··· DATA FOR REVIEW
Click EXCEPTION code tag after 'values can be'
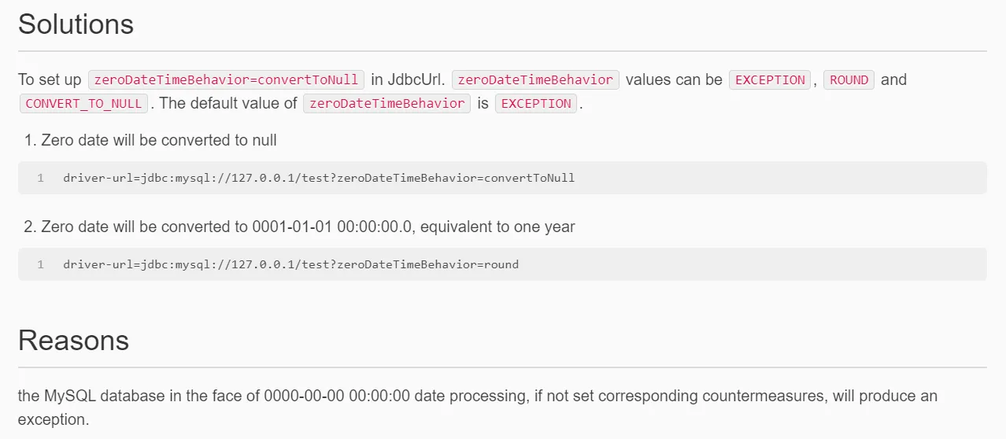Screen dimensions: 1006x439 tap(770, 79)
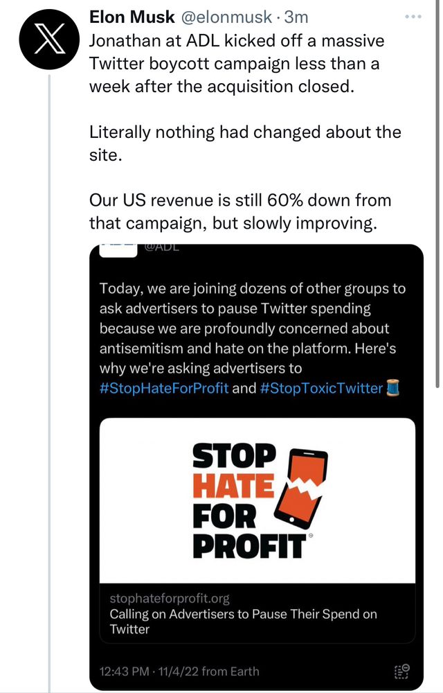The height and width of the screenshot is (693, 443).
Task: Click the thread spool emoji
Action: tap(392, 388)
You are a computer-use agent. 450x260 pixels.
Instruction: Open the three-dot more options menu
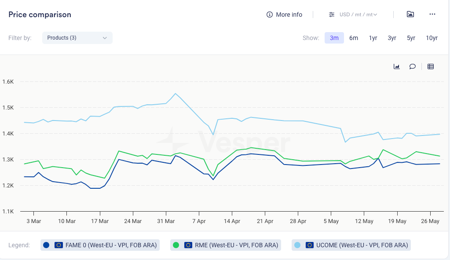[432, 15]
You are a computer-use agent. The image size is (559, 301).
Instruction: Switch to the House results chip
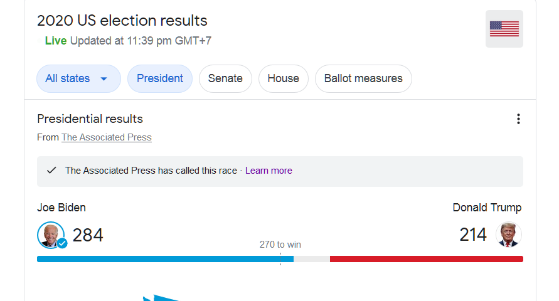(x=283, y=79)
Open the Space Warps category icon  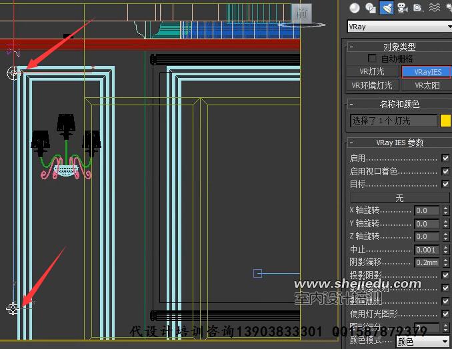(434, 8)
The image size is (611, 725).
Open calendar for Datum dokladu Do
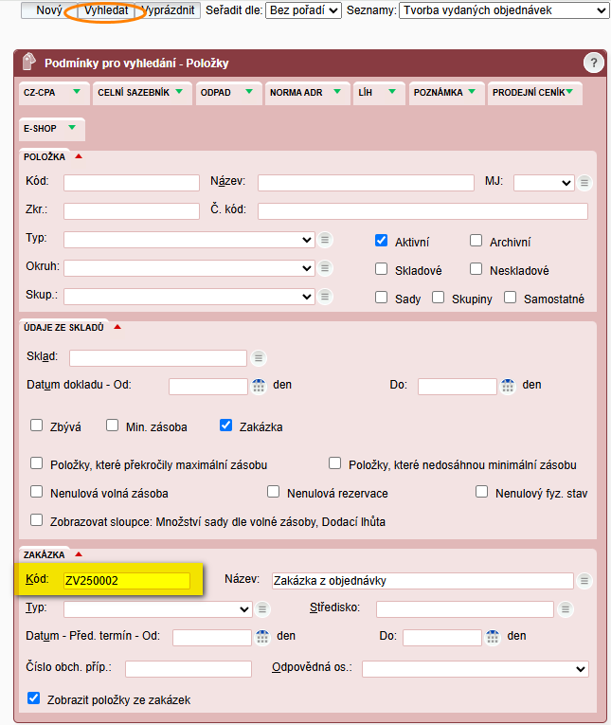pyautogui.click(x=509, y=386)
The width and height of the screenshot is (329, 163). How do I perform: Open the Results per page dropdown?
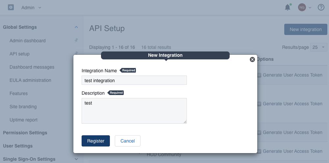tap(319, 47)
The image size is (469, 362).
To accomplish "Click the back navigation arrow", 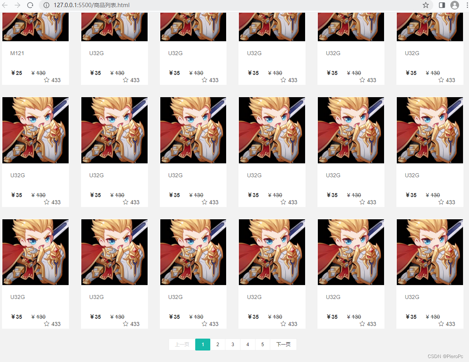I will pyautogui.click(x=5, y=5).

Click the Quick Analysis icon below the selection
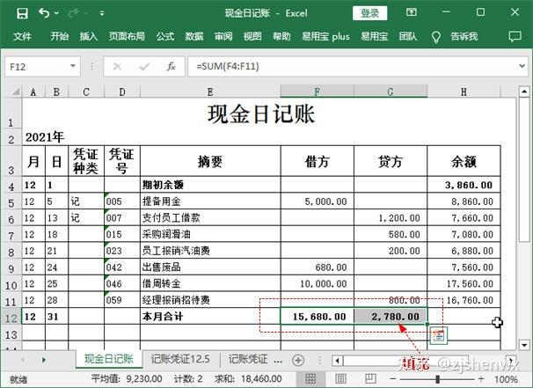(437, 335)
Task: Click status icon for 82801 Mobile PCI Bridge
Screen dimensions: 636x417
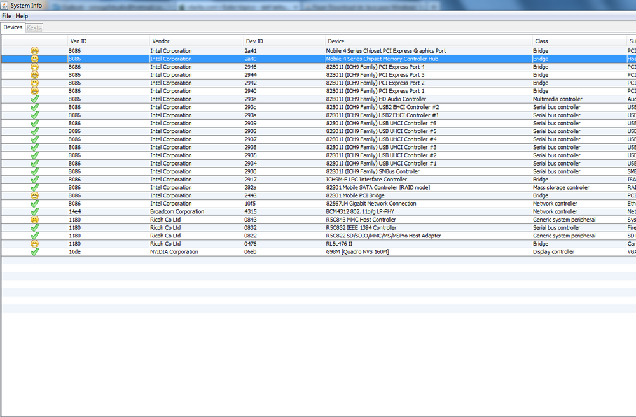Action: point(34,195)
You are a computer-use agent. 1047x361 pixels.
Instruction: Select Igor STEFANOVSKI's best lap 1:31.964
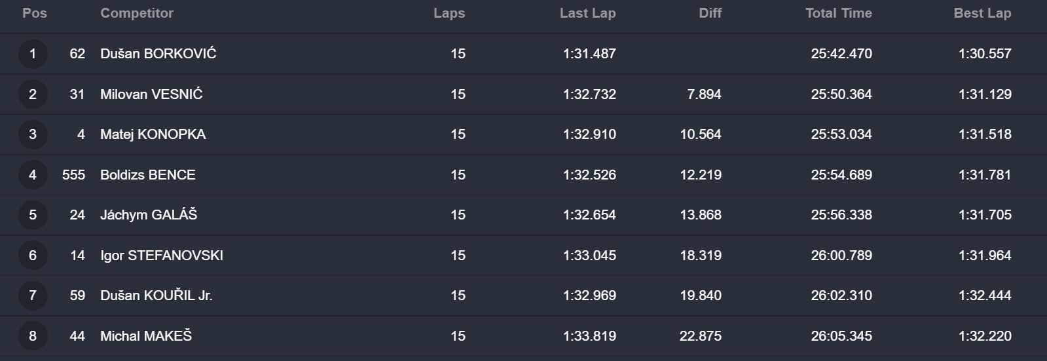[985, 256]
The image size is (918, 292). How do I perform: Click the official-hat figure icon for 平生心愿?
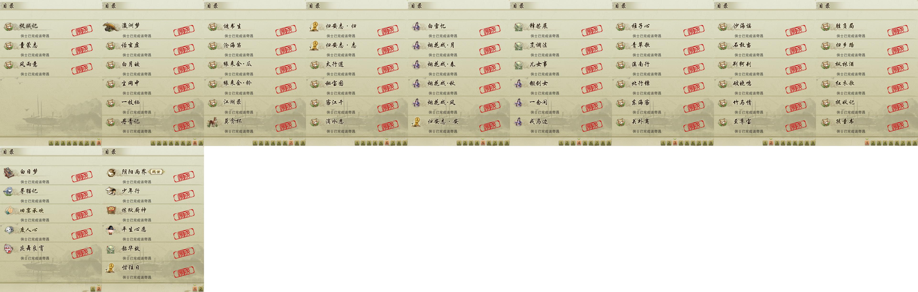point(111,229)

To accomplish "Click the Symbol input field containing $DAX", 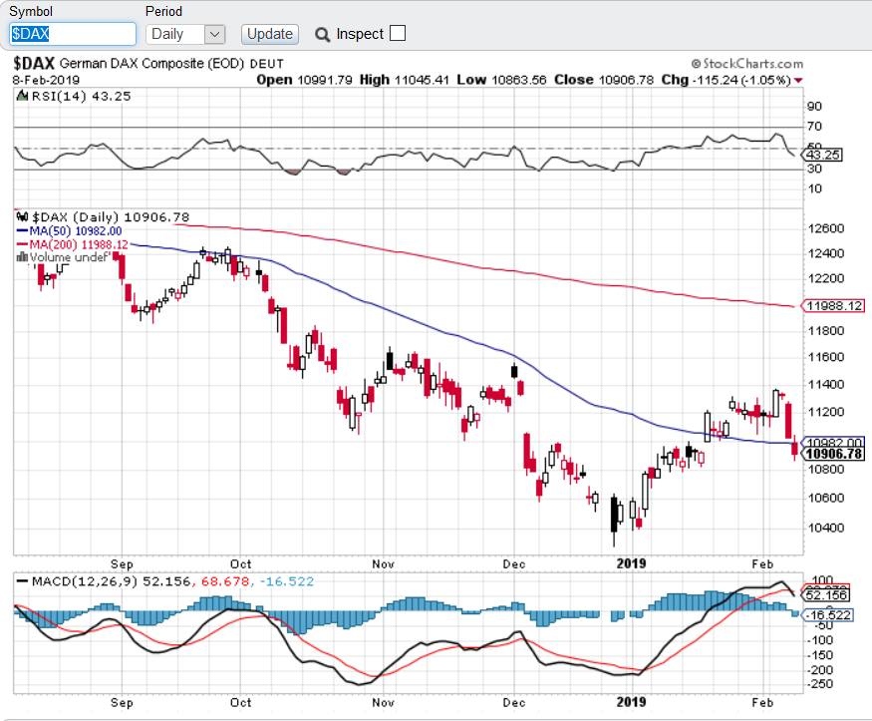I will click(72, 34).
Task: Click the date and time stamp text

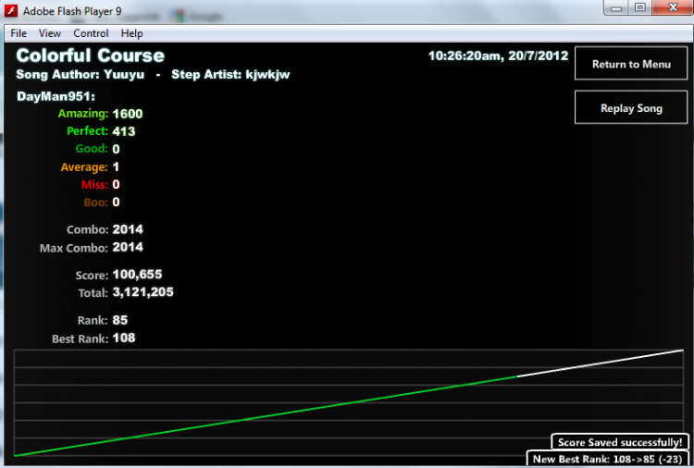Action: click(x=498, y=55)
······
··· DATA FOR REVIEW
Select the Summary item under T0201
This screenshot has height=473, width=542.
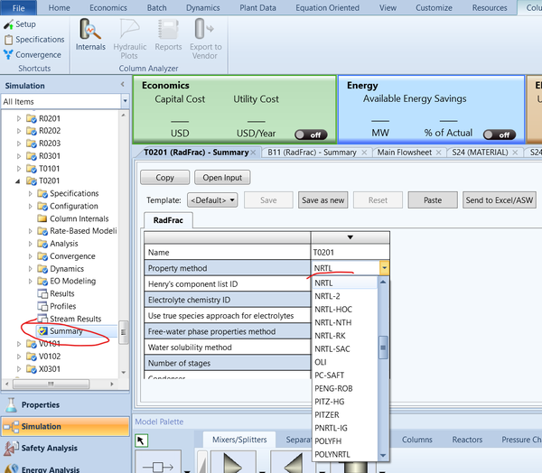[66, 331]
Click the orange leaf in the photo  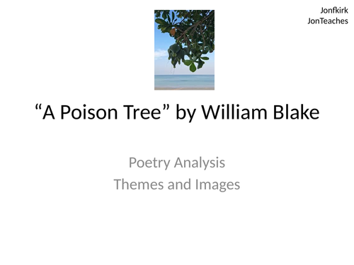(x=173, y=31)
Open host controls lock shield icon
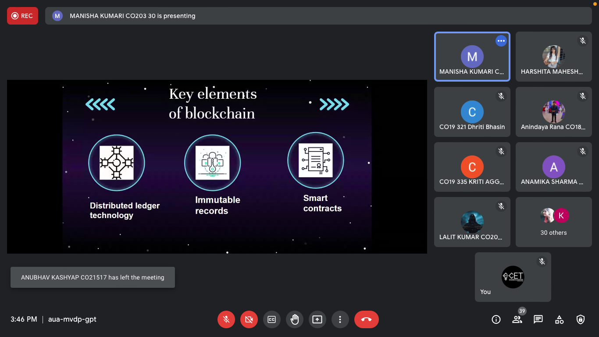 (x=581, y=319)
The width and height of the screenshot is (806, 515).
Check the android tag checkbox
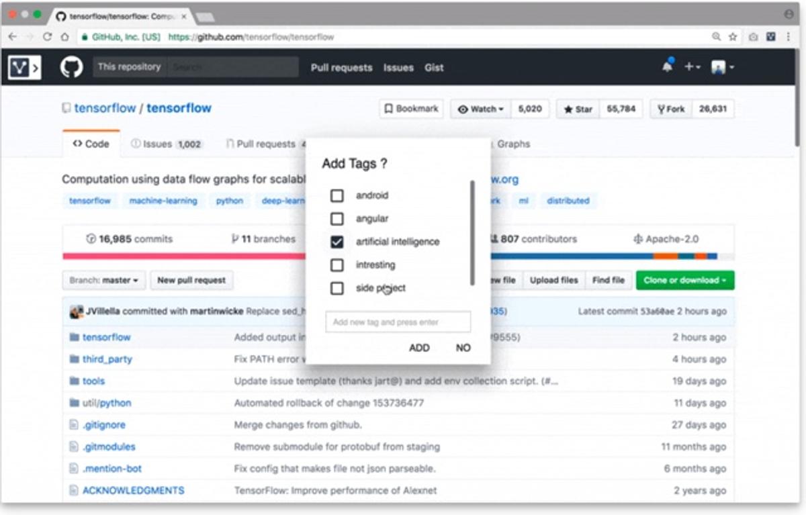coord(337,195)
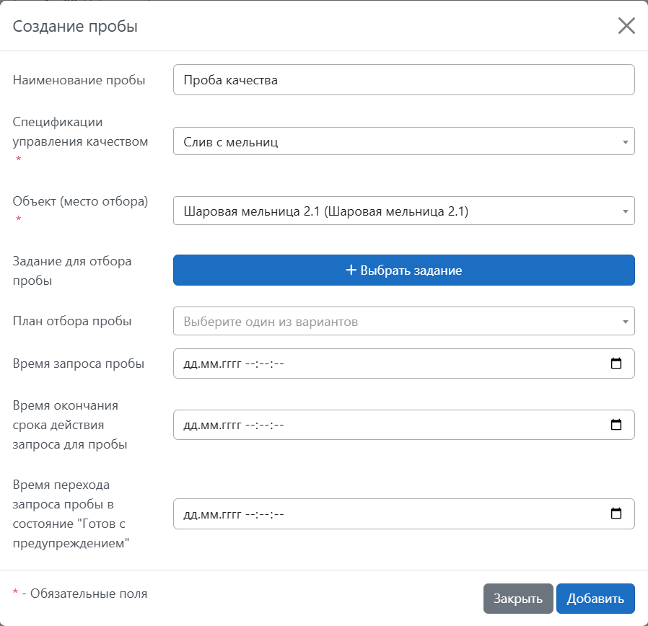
······
**WORK TO BE COMPLETED**
Filter the records down to the lines that contain the string "pixels", and copy those lines.

**SOLUTION FOR THIS TASK**
You are a computer-use agent. 450x260 pixels.
You are a computer-use agent. 1047x361 pixels.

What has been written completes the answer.